When I analyse a game what I like to do is look at the performance of the players individually and collectively and make a judgement on what I've seen.

That way I can reason what went wrong when we lose and what we did well when we win.

What I hate to do is to include other factors that should be peripheral to the proceedings who, more or less, decide the outcome through bad judgement.

Step forward Mr Mark Halsey.

Now, I'm not one to bash referees at the first given opportunity, it's a thankless task and having been involved in football at grass roots level for a number of years I can appreciate that more than most.

There are times though when, for whatever reason, the officials get things horribly wrong and the sending off of Zurab on Saturday was a prime example.

First, Halsey gives a penalty and then the assistant informs him that the incident was outside the box and he changes his mind (quite rightly) and awards a free kick.

Then, probably influenced by the Liverpool players and supporters, he has to make a decision if the player who fouled Cisse was the last man and denied a clear goalscoring opportunity (where he appeared to once again consult the assistant).

Finally, he makes his way towards Nelsen to administer the red card before realising that he'd got the wrong defender!

I'm all for using the assistants for clarification on big decisions but to get it wrong on three separate occasions in one incident surely opens the door for Stevie Wonder to join the referees panel.

In one fell swoop our chances of winning the game, and make no bones about it we were well in the game prior to the red card, had disappeared.

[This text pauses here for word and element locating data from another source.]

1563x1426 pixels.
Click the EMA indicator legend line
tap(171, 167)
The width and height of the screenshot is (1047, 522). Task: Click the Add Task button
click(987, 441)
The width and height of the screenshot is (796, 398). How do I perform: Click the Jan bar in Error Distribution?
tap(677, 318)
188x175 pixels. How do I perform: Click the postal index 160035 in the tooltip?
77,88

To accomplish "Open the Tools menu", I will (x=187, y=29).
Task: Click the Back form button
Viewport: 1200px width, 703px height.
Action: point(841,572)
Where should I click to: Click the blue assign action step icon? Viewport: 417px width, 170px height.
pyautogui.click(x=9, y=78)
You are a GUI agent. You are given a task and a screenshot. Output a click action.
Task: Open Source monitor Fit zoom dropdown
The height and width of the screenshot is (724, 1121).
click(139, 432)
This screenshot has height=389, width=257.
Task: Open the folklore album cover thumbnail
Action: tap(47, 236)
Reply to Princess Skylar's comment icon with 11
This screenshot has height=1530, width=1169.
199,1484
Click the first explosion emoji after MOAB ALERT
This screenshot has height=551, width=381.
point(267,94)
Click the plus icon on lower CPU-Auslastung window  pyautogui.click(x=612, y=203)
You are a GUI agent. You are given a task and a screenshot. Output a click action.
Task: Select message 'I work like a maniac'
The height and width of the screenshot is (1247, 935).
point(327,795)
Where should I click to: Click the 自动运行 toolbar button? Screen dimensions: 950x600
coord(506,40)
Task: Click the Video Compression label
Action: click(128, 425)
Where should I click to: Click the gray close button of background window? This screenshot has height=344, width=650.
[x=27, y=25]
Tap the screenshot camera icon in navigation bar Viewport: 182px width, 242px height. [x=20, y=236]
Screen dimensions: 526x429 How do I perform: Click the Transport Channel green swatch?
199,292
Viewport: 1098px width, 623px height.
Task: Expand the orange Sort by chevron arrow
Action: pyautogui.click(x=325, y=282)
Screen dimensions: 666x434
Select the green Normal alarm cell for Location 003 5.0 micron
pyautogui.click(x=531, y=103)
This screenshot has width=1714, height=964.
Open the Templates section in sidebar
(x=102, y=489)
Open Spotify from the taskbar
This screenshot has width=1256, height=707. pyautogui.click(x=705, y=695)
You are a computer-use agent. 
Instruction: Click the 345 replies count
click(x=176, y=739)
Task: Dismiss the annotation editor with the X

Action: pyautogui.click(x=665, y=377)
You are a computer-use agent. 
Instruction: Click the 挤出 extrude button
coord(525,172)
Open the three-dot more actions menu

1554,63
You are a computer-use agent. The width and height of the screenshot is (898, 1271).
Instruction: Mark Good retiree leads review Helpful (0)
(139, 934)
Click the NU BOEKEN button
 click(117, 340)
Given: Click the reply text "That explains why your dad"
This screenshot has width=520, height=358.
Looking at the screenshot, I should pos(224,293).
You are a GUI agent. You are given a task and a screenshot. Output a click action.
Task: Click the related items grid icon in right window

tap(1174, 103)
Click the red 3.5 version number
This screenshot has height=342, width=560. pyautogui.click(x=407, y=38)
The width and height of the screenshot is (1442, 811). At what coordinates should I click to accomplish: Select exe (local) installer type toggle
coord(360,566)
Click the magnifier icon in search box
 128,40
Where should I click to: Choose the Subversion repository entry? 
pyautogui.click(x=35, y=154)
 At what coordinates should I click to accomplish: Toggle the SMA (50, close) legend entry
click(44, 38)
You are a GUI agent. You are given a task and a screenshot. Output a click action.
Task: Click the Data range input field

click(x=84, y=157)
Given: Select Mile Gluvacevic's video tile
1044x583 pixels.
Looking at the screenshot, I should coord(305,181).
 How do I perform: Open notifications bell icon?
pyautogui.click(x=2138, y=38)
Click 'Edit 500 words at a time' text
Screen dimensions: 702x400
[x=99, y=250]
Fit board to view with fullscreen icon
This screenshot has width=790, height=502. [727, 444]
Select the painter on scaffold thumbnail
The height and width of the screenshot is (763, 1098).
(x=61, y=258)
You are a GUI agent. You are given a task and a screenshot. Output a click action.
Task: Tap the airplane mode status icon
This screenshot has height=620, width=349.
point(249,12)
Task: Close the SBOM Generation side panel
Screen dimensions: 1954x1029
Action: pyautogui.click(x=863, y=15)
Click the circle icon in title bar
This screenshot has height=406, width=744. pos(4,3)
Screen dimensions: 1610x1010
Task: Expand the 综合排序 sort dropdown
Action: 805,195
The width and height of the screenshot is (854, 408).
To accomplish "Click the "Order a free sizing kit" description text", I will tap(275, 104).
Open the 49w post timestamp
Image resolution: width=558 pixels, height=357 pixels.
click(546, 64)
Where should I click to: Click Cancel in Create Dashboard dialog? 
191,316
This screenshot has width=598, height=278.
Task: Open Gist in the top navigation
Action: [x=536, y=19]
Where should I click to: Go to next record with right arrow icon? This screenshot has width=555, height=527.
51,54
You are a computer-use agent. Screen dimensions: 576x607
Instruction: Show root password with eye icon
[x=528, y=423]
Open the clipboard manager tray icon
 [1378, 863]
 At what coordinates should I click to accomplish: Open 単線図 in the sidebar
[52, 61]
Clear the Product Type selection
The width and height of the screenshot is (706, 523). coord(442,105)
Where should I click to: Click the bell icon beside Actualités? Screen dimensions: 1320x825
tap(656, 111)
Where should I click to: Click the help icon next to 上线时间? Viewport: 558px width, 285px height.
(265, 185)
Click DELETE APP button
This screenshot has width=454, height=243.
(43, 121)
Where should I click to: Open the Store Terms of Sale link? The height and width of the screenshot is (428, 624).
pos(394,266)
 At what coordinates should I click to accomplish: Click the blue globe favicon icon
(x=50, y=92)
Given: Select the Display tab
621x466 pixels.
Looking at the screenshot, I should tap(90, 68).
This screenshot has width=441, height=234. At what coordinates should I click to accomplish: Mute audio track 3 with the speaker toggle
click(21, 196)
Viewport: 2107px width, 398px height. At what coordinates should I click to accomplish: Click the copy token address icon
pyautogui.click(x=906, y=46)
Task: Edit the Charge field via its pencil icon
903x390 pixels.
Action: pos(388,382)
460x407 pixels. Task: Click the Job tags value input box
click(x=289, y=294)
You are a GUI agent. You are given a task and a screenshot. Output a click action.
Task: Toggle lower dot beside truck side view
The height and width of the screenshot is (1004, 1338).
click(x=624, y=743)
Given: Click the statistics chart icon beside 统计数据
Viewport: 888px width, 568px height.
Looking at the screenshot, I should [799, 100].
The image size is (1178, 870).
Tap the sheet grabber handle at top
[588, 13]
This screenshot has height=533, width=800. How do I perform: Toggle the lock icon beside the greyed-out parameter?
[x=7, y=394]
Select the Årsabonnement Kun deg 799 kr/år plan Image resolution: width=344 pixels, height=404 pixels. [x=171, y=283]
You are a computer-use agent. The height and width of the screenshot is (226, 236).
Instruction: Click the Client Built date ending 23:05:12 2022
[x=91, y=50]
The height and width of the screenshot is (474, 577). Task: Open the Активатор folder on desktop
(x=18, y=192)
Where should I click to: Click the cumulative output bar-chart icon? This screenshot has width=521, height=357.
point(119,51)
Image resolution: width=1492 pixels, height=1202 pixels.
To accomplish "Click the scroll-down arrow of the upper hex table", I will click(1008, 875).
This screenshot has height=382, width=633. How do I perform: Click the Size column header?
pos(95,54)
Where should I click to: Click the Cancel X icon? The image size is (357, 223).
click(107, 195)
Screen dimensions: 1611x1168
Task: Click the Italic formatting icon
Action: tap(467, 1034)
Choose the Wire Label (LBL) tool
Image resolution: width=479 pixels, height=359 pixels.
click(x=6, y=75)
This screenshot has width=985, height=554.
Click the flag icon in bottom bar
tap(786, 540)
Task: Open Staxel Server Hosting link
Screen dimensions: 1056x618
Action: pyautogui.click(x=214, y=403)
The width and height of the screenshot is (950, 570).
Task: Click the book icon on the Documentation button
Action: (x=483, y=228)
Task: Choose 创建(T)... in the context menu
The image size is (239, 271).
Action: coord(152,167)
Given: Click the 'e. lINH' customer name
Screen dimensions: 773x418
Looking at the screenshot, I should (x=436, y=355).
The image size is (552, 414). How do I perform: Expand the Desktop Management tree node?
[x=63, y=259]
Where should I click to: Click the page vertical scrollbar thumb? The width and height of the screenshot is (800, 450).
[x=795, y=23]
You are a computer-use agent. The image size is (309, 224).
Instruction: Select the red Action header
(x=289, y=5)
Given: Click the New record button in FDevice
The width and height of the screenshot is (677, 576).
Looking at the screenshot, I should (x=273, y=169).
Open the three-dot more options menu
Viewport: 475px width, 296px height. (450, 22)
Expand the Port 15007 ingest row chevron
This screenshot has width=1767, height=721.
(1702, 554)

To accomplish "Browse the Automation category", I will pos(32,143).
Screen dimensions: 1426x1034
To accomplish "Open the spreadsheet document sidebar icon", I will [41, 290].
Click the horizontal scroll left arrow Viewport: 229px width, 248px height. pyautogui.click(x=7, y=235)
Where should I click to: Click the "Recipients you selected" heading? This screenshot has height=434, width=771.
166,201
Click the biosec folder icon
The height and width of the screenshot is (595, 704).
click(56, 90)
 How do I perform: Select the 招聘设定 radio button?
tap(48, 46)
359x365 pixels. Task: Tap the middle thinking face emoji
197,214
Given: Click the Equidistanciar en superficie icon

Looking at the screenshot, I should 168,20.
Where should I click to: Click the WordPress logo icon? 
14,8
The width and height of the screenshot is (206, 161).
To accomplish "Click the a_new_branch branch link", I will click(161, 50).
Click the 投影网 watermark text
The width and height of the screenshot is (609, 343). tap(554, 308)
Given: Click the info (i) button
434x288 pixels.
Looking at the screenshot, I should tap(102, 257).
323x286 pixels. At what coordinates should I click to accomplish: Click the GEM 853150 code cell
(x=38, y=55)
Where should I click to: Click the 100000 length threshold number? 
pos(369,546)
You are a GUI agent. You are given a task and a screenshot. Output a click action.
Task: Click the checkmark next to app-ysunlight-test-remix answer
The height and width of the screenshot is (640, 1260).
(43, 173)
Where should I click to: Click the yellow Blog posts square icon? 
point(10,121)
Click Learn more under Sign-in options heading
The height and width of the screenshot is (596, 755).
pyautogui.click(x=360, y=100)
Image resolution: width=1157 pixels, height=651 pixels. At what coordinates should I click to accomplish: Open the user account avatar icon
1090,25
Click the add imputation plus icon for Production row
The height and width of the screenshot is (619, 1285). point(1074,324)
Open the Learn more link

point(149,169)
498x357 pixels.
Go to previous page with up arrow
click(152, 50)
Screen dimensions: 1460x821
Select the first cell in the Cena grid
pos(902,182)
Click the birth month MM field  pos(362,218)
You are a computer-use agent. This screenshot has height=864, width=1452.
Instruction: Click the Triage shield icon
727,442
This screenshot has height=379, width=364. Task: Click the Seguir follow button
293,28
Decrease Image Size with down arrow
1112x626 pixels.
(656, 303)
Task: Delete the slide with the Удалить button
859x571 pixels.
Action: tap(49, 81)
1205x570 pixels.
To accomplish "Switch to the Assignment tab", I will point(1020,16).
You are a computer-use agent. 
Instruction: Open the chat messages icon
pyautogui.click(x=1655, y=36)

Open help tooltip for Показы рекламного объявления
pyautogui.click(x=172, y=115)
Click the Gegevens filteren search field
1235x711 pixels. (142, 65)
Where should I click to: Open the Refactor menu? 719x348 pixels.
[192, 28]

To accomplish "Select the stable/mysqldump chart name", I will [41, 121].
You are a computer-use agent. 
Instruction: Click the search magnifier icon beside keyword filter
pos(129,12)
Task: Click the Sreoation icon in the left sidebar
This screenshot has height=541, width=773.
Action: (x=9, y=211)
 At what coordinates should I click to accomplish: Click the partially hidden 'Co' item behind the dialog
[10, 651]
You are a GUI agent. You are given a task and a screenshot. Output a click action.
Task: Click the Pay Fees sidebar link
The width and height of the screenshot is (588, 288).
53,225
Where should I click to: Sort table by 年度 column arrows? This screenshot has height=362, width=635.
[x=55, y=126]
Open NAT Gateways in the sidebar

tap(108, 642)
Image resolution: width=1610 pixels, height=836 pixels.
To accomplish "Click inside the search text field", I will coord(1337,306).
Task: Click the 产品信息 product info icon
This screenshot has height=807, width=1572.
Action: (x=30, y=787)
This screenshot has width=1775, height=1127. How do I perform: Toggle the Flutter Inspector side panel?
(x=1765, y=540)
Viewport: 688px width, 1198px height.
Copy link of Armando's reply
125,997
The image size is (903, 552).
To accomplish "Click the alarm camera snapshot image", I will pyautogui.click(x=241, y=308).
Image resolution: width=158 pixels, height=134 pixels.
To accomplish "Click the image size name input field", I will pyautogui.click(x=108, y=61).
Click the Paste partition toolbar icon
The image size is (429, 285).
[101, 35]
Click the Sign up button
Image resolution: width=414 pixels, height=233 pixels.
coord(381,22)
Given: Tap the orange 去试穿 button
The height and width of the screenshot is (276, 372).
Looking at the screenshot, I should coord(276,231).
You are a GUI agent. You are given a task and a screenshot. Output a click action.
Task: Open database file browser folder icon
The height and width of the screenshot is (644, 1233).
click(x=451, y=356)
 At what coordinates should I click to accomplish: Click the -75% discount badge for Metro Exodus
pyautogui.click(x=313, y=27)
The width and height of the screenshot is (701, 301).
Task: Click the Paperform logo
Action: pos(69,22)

I'm pretty sure that I'll be corrected on the various clauses and sub-sections of the ruling on professional fouls elsewhere in this paper in future but I'd like to put it another way, would the same decision have been reached had it been a Liverpool player who committed the foul?

How did Rovers end the game with three yellow cards and one red compared to none for Liverpool? Why did the referee deem Alonso's cynical foul on Pedersen early in the game unworthy of a booking yet Savage got punished for winning a 50-50 late on?

It's yet another example of the big club/small club divide that exists in the Premiership and unfortunately the fans, the players and the management will have to live with that.

On the subject of management one has to admire the measured response from Mark Hughes on TV after the game.

Where some managers (and certainly his predecessor) would have been more forthright on their opinions Hughes just calmly remarked that he thought the referee had made a mistake and that he would appeal.

In a business where it's his job that is on the line he deserves great credit for that and not reinforcing the media myth that portrays everything about the club in a poor light.